Rewrite the records below, replacing "roster" with "member list" and keeping everything else unchanged. Leave the pictures out of your answer.

--- start of DATASET EXCERPTS ---

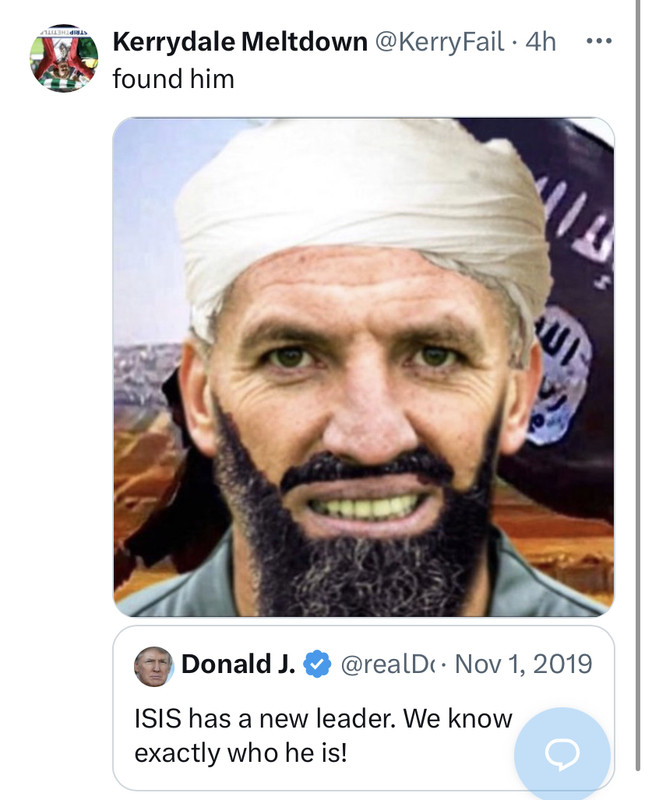This screenshot has height=800, width=645.
Task: Open Kerrydale Meltdown's profile avatar
Action: pos(64,58)
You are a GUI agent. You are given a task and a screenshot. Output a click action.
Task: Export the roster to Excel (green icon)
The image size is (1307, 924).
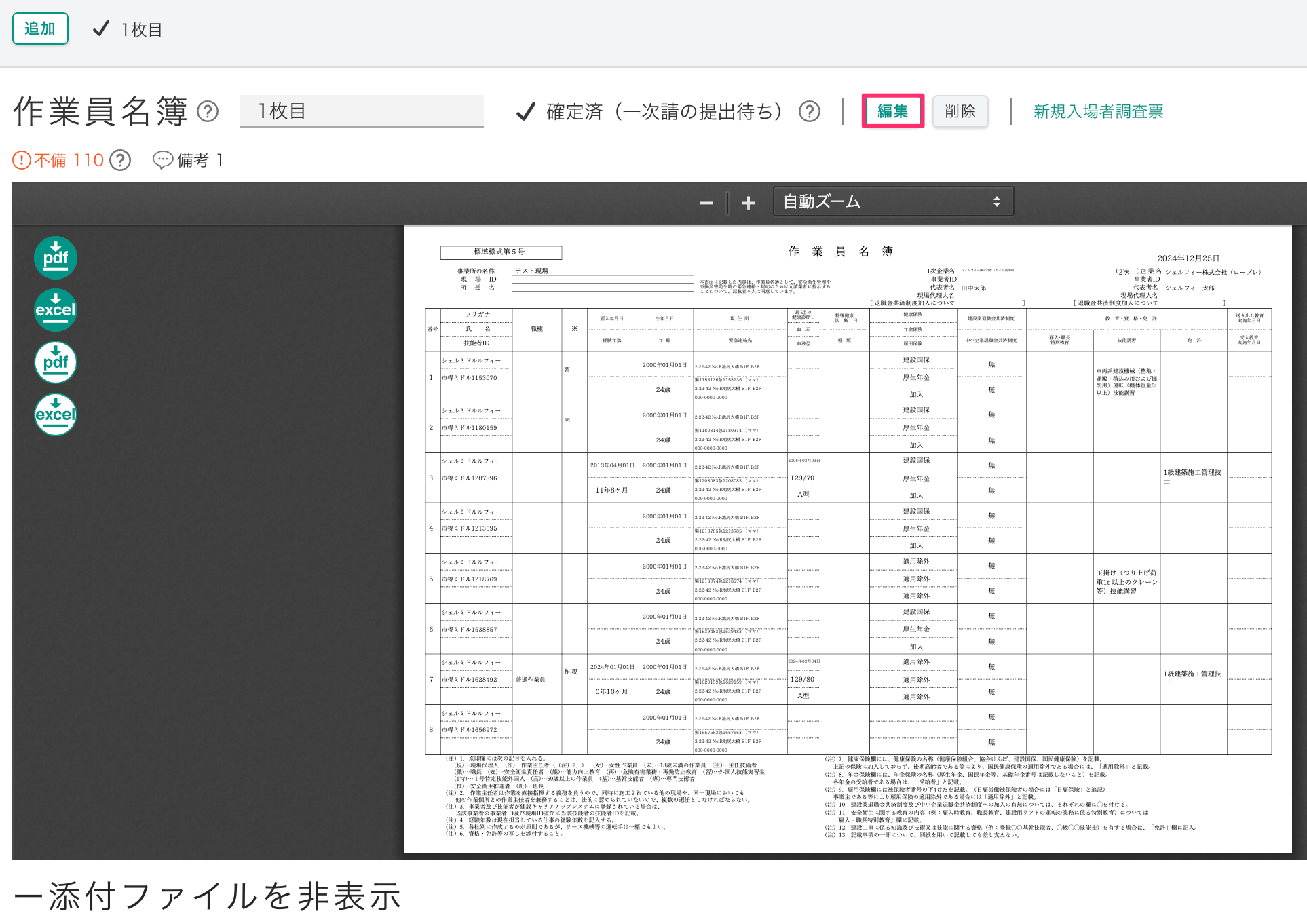tap(55, 310)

--- end of DATASET EXCERPTS ---

-- WRITTEN ANSWER --
This screenshot has height=800, width=645.
Task: Open Kerrydale Meltdown's profile avatar
Action: pos(64,58)
You are a GUI agent. You are given a task and a screenshot. Output a click action.
Task: Export the member list to Excel (green icon)
The image size is (1307, 924).
tap(55, 310)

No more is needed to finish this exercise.